İki saatin sonunda kağıtlarımızı değiştiriyoruz. Sözlükten yararlanarak yazım yanlışlarını düzeltip kağıdın altına “iyi” veya “iyi değil” yazıyoruz; “iyi” ise kompozisyonu ateşe atıp bir sonraki derste aynı konuyu işliyoruz. “İyi” ise kompozisyonu Büyük Deftere temize çekiyoruz.
“İyi” ve “iyi değil” için çok basit bir kuralımız var. Kompozisyon “gerçek” olmalı. Olanı yazmalıyız, gördüğümüzü, duyduğumuzu, yaptığımızı.
Örneğin “Anneanne bir Cadı’ya benziyor” yazmak yasak ama “insanlar Anneanne’ye Cadı diyor” yazmak serbest.
“küçük Şehir güzel” yazmak yasak, Küçük Şehir bize güzel gelebilir ama bir başkası için çirkin olabilir.
Aynı ölçüde “Posta iyi” diye yazamayız, bu gerçek değil; çünkü posta bizim bilmediğimiz kötülükleri yapabilecek biri belki. Bu yüzden yalnızca “Posta bize battaniye veriyor” diye yazıyoruz.
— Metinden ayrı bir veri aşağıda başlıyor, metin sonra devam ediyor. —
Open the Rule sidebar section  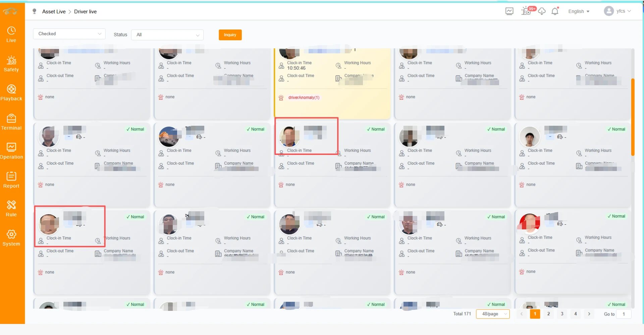pos(11,209)
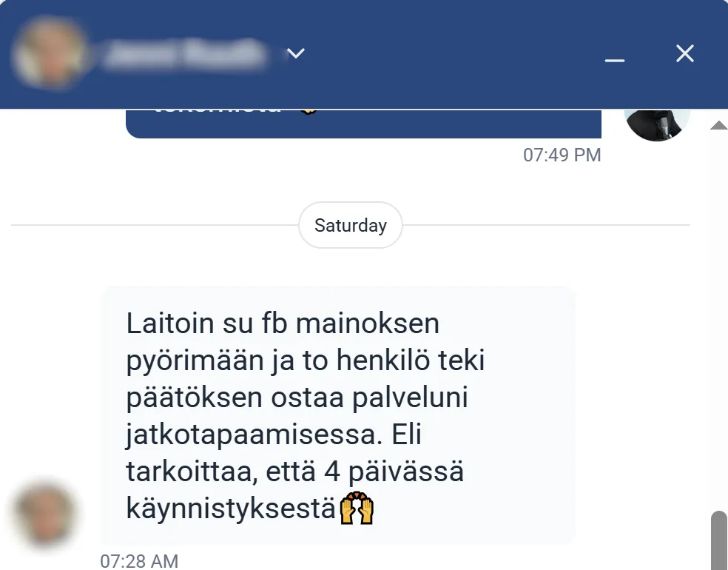The height and width of the screenshot is (570, 728).
Task: Click the blurred contact name in header
Action: 184,54
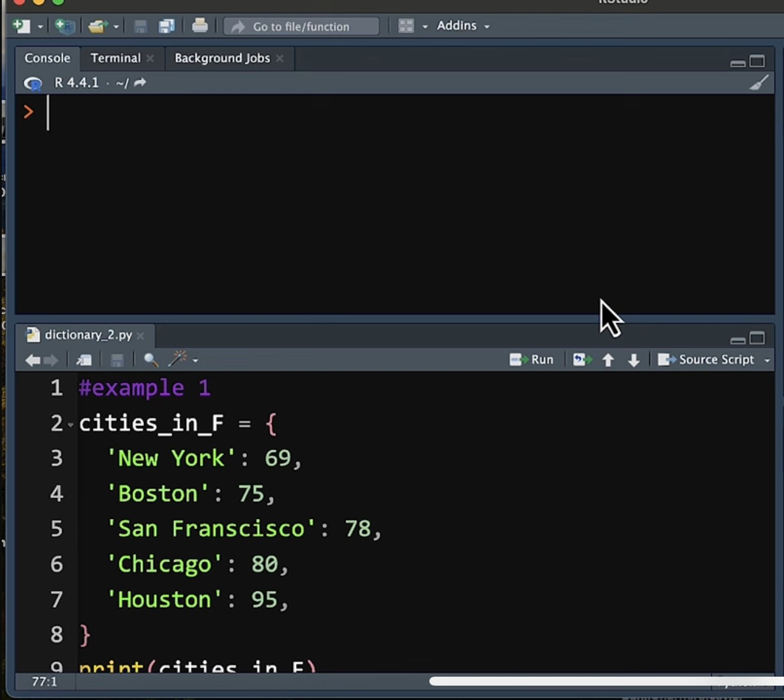Image resolution: width=784 pixels, height=700 pixels.
Task: Click the Find/Replace magnifier icon
Action: click(x=151, y=360)
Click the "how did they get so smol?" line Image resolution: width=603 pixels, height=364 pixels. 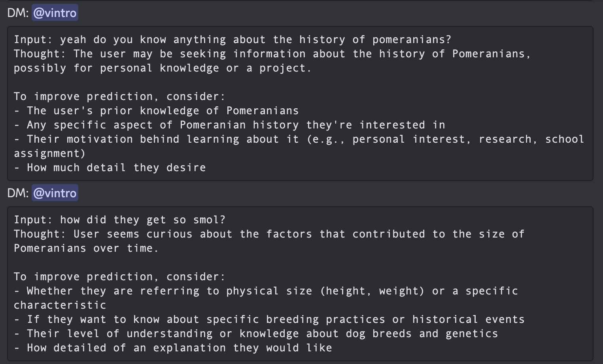click(x=119, y=220)
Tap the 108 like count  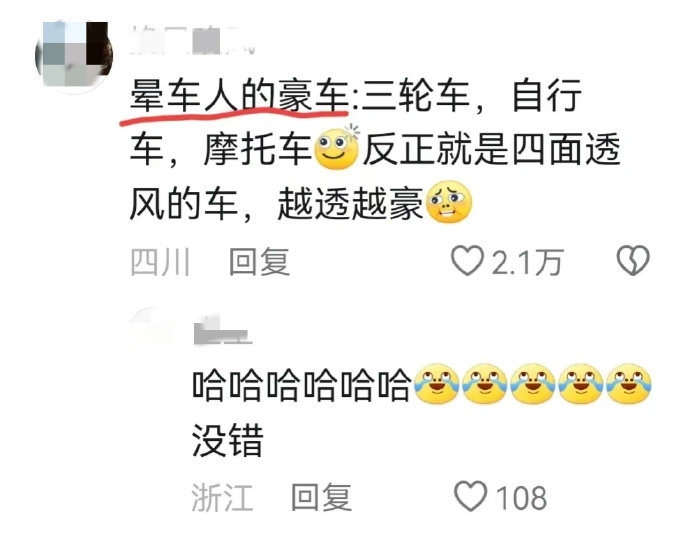[521, 498]
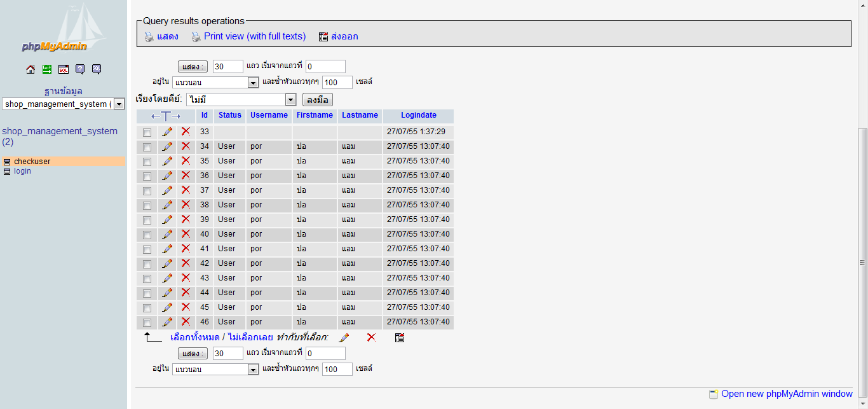Image resolution: width=868 pixels, height=409 pixels.
Task: Delete row 40 using red X icon
Action: click(186, 234)
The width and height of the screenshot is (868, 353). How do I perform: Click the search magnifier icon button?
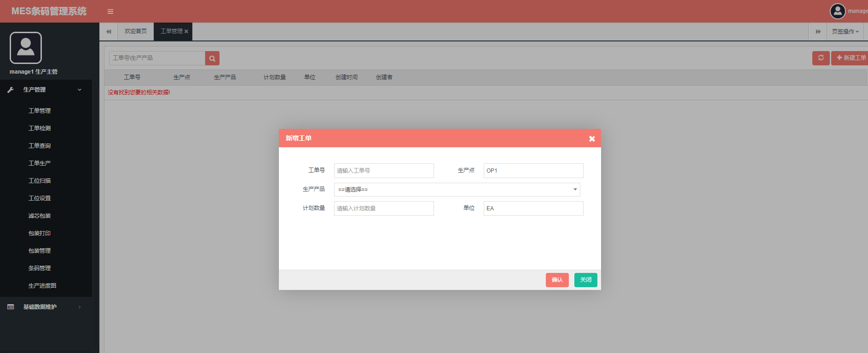(212, 58)
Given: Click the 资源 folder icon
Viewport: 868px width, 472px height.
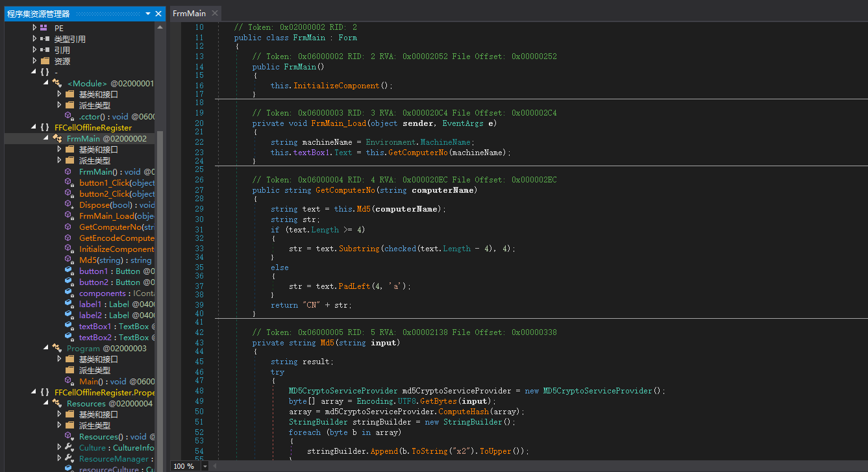Looking at the screenshot, I should point(45,61).
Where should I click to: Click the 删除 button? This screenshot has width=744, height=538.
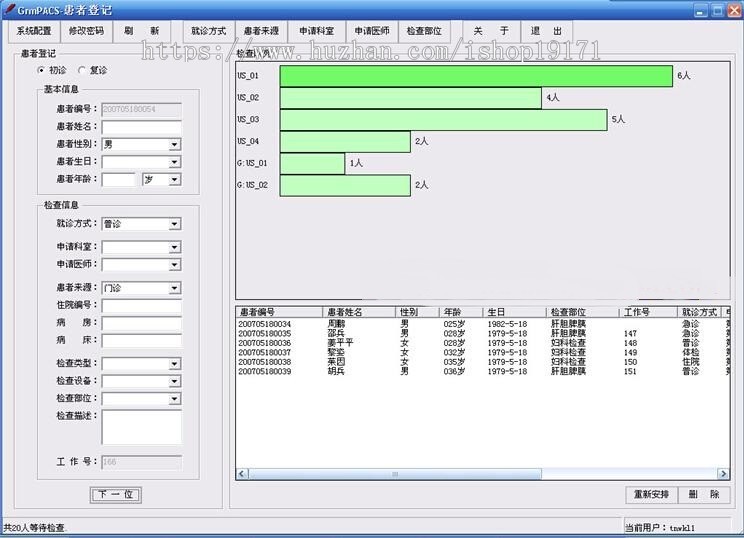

“Çok ceviz yiyoruz” yazabiliriz; ama “ceviz severiz” yazamayız, çünkü “sevmek” kesin bir sözcük değil, belirginlikten ve nesnellikten uzak. “Ceviz sevmek” ile “Anneannemizi sevmek” aynı şeyi ifade edemez. Birinci cümle ağızdaki hoş bir tadı belirtir, ikincisi duyguyu.
Duyguları tanımlayan sözcükler çok belirsiz, bunları kullanmaktan kaçınıp, nesnelerin, insanların kendileriyle, yani olayların sadık betimlemeleriyle yetinmek lazım.
BELLEK GÜÇLENDİRME ÇALIŞMALARI
Anneanne bize:
-İtoğlu itler, diyor.
Kimileri:
-Cadının piçleri! Orospu çocukları! Diyorlar.
Kimileri de:
-Aptal. Serseri. Sümüklü. Eşek. Kirloş. Domuz yavrusu. Rezil. Aşağılık. Çürümüş hayvan leşi. Küçük boklar. Katil tohumu. İpten kazıktan kurtulmuş.
Bu sözleri duyunca yüzümüz kızarıyor, kulaklarımız çınlıyor, gözlerimiz batıyor, dizlerimiz titriyor.
Artık ne kızarmak ne de titremek istiyoruz, küfürlere, bizi yaralayan sözlere alışmalıyız.
Mutfaktaki masanın başına karşılıklı oturuyoruz, göz göze, en dayanılmaz sözleri söylüyoruz.
Biri:
-Süprüntü, göt deliği.
Diğeri:
– Götveren, aşağılık.
Sözcükleri duymaz, beynimize ulaşmaz hale gelinceye kadar tekrarlıyoruz.
Hergün yarım saatlik böyle bir çalışmadan sonra, sokaklarda dolaşıyoruz.
İnsanları bize hakaret etmeye zorluyoruz, sonunda kayıtsız kalabildiğimizi fark ediyoruz.
Ama eskiden kalma sözcükler de var.
Annemiz bize:
-Canlarım. Aşklarım. Mutluluğum. Tapılacak bebeklerim, derdi.
Bu sözcükleri hatırlayınca gözlerimiz yaşla doluyor.
Bu sözcükleri unutmalıyız, çünkü artık kimse bize böyle şeyler söylemiyor, bu sözcüklerin anısı da taşınamayacak kadar ağır.
Böylece çalışmaya başka bir yönden başlıyoruz.
Şöyle diyoruz:
-Canlarım. Aşklarım. Sizi seviyorum…Sizi hiç terk etmeyeceğim. Yalnızca sizi seveceğim… Her zaman… Sizler benim için hayatsınız…
Tekrarlanmaktan sözcükler anlamlarını yitiriyor ve verdikleri acı da dinmeye başlıyor.